'Shuffling' input module
I have several use cases for a new (to my knowledge) kind of input module that takes several art collections as input, and reads them by taking 1 event at a time from a given collection, chosen randomly, but according to pre-defined fractions. The net effect would be of 'shuffling' several collections into one, so that the sequential event stream is a random intermingled combination of the inputs. The use cases for this that I know of are:
- Creating a 'physics ensemble' of events generated by different physics processes, in simulation of a real experiment, as a means of implementing a Mock Data challenge sample.
- Merging two simulated event collections that were generated according to different underlying distributions, so that the result behaves as a sample generated by the union of the two distributions. This allows creating new simulation samples by augmenting existing samples instead of replacing them.

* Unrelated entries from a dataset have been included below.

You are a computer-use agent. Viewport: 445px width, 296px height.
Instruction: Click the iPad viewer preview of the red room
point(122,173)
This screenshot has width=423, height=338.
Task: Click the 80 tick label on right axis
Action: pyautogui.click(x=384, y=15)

Subrun information would be somewhat compromised by this process, as (for instance) the procedure could not guarantee that the input collections were all completely read. Policy for what to do when 1 collection reaches its end would have to be defined. These issues were discussed with art developers, who proposed solutions.
#10 Updated by Kyle Knoepfel 11 months ago
This feature has been implemented for event products in commit art:16e65f5. The source is called the
SamplingInput source, which takes events from separate datasets based on weights specified in the configuration. In addition, an
art::SampledEventID data product has been created that includes not only the sampled
EventID, but also the dataset from which it comes, the specified weight associated with the dataset, and the probability of sampling from that dataset given the weight relative to the sum of all weights.
The remaining steps relate to handling
SubRun products (which is nontrivial), and fleshing out the configuration options for the input source.